(Task data)
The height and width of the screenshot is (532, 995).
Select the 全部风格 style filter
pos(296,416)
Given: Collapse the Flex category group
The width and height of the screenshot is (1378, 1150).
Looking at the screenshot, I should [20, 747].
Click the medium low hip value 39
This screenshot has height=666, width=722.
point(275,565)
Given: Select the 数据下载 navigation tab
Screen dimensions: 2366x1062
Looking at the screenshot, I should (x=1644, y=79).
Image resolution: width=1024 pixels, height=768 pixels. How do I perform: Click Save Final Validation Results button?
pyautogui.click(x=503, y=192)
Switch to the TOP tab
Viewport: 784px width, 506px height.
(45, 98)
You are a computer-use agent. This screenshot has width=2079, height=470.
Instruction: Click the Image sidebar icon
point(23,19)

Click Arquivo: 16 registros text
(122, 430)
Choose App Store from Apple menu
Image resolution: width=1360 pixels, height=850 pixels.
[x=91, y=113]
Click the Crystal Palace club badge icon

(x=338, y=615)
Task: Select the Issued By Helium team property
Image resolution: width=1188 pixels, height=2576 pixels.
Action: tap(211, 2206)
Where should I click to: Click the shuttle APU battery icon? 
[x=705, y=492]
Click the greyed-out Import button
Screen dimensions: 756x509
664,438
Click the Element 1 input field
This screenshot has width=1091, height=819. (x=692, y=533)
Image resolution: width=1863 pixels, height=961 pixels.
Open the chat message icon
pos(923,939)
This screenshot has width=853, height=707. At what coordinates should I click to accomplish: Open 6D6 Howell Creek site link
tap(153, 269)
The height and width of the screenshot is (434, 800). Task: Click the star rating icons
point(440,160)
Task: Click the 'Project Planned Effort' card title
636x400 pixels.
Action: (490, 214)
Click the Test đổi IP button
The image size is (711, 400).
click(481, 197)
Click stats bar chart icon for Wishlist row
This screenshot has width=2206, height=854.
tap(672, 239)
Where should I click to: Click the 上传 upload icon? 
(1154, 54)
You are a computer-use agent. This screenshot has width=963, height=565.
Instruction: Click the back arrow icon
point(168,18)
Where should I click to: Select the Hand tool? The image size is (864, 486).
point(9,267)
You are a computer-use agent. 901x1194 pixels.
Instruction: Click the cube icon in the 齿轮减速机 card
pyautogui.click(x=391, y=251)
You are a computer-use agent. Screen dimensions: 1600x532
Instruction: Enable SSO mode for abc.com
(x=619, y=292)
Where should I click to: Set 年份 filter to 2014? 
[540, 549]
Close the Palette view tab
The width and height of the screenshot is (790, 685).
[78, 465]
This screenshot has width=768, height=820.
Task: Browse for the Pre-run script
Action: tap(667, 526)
(End Task data)
All lines of the records containing "Given" should be shown.

### Answer
Given: Collapse the Flex category group
Given: Select the 数据下载 navigation tab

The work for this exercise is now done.